SteveR750:
JohnDuncan:If you're used to using Windows, stick with Windows. I'm no huge fan of Vista (I think it's counterintuitive if you cut your teeth on Windows 3.11 for Workgroups) but it still broadly behaves how you expect computers to behave. Macs need a whole new way of thinking (oh yes they do) and if you can't be bothered, you might as well get a Windows PC.
On the plus side with a Mac, wireless networking just works©, you don't get viruses (generally), they're pretty, getting bit perfect audio is easy, blah blah
In what way, any examples?
The one thing that puts me off a Mac apart from the price is that I use MS office and Outlook all day every day and have done for years. I cannot imagine owning a PC without Excel for example.
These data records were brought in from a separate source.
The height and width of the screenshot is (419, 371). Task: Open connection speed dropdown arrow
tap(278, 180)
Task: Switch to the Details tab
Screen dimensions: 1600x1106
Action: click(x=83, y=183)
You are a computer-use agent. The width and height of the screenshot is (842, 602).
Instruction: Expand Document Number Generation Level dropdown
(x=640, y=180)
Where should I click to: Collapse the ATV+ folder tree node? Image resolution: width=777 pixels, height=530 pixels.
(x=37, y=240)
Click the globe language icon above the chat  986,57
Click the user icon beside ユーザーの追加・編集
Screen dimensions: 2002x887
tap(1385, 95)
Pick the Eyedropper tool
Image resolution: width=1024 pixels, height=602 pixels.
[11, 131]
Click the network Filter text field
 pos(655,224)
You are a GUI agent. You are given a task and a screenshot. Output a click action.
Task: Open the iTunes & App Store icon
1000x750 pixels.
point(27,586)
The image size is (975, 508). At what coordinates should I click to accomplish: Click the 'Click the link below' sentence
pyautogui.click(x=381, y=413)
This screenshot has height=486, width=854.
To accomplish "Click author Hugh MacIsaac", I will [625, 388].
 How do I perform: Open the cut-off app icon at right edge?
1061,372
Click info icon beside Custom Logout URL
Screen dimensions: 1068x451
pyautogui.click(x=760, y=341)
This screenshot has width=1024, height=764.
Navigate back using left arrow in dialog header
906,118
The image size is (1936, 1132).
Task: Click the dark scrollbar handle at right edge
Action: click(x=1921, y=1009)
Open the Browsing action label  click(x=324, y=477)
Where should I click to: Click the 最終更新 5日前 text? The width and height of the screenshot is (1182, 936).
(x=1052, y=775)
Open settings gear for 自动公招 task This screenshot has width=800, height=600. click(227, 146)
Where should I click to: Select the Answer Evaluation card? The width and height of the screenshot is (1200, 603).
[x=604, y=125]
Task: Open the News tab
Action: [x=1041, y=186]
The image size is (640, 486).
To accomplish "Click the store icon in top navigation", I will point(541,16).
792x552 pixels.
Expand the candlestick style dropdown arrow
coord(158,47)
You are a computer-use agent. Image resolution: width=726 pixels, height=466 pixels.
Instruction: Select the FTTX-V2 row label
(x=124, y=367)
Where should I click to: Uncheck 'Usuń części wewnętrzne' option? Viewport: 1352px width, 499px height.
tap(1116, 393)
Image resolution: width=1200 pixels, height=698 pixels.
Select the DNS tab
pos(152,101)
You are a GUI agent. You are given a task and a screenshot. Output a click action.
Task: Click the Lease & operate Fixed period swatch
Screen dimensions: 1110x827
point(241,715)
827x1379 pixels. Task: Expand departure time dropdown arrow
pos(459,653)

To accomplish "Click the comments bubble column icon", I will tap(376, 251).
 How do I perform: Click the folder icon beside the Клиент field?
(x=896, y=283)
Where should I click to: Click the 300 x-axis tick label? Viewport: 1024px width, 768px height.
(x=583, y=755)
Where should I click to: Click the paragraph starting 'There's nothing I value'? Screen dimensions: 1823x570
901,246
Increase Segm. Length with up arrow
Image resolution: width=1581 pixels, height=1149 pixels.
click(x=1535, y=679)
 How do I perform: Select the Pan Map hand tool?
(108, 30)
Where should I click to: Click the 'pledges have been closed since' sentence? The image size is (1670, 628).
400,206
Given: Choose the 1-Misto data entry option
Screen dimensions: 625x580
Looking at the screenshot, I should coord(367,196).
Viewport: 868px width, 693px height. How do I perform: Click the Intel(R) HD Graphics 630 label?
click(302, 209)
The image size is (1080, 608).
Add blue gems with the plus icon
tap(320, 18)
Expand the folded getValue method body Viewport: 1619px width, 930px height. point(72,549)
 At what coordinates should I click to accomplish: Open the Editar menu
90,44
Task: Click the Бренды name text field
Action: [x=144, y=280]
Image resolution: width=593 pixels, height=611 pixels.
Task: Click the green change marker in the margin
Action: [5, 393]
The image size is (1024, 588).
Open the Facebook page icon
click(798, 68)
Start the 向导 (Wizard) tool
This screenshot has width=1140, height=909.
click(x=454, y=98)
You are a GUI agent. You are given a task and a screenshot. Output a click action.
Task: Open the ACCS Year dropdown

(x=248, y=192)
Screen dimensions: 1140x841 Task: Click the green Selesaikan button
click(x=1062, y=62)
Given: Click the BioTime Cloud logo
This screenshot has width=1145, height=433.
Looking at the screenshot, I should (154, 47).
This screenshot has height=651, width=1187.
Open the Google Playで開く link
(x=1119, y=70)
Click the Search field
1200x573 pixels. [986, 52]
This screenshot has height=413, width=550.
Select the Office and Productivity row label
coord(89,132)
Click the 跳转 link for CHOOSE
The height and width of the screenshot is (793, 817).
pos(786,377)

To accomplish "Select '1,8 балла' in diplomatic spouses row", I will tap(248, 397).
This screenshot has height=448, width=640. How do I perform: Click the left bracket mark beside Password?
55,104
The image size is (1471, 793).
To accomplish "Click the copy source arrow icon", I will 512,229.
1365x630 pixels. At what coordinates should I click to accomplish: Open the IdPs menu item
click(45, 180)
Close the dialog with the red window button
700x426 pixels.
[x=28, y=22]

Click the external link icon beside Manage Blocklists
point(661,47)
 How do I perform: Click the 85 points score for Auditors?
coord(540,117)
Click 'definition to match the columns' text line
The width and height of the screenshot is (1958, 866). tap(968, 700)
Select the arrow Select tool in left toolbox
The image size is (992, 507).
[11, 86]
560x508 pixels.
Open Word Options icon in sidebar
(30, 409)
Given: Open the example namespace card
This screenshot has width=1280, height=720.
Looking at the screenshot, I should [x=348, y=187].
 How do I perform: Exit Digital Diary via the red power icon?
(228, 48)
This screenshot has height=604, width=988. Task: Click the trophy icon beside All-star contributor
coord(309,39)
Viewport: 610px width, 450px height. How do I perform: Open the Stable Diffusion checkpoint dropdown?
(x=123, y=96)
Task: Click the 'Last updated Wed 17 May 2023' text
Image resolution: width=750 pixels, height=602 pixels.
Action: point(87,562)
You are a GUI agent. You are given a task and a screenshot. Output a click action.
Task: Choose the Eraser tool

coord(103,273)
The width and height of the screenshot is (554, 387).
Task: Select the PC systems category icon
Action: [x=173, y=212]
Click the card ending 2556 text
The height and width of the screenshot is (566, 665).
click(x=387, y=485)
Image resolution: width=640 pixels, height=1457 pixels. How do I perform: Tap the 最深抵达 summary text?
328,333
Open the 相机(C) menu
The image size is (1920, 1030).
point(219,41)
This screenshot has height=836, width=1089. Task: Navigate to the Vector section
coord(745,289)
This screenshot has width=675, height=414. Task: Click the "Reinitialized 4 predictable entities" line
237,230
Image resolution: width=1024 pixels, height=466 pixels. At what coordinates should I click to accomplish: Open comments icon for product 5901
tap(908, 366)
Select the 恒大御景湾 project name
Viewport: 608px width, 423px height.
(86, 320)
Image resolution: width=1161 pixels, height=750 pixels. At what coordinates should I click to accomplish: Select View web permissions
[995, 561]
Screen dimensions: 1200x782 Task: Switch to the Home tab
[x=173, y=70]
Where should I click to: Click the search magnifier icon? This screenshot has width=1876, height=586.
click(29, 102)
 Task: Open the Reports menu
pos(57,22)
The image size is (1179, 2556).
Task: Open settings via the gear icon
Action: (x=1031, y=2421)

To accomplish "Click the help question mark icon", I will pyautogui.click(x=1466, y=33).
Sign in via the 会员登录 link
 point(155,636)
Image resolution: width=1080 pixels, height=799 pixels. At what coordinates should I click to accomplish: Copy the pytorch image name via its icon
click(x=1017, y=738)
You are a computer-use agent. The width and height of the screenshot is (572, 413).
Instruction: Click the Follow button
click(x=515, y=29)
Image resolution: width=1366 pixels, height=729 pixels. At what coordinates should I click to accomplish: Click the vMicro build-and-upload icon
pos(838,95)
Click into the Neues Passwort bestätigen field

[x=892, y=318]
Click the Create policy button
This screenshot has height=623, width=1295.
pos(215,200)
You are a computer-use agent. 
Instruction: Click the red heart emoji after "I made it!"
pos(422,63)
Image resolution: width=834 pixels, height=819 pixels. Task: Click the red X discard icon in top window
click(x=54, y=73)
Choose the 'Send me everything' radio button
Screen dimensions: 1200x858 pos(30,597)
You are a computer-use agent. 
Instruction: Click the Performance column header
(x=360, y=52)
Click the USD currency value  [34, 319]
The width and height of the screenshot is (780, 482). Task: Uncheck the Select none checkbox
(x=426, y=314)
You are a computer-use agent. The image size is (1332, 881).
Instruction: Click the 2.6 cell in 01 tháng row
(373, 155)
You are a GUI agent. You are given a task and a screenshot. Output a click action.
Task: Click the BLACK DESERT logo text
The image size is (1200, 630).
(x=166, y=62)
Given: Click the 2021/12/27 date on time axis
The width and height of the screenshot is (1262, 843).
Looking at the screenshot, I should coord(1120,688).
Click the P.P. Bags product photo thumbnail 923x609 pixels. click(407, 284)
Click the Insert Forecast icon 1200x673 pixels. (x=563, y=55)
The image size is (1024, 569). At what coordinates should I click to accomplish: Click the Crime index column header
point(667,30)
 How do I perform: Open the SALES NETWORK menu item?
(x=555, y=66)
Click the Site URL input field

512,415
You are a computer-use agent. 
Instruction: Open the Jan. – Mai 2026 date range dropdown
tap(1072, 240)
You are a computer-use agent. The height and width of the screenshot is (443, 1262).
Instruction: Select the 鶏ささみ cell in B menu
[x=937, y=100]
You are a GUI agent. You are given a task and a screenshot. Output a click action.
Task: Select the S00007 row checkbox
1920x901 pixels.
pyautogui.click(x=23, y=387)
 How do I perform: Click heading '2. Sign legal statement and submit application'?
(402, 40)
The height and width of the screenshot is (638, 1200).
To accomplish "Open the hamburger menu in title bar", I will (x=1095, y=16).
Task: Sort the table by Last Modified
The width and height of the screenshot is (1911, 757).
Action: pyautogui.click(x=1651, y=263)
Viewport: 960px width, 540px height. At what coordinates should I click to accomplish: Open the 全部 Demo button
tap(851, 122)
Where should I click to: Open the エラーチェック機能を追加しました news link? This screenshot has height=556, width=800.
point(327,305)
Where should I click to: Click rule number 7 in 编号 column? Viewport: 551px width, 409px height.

Lots of things. Alt-tab doesn't switch between windows of the same application. You create a new folder and it ends up not being where you want it and you have to move it - I think the standard operating procedure for Macites is to create one on the desktop and drag it to where you want it. On the plus side, the 'Folder Alias' concept is brilliant. Getting to the desktop is a keystroke rather than a button on the taskbar, but conversely 'Spaces' is great, whereby you can have a number of different desktops and switch between them. Things like that, just a different mindset required.
Office 2007 for Mac looks very pretty but doesn't support VBA if you're a fan of creating custom functions or programmability - I think even NeoOffice (a Mac port of OpenOffice) might be better in this regard, but it's no big deal for me as I don't tend to use it.
As someone else mentions, running a copy of windows via Bootcamp is amazing - if you boot up into windows XP on a Mac it runs like lightning, and if you add VMWare or Parallels you can run Windows apps seamlessly in your Mac desktop with minimal performance hit. Costs 50 quid though (and you need a copy of Windows as well).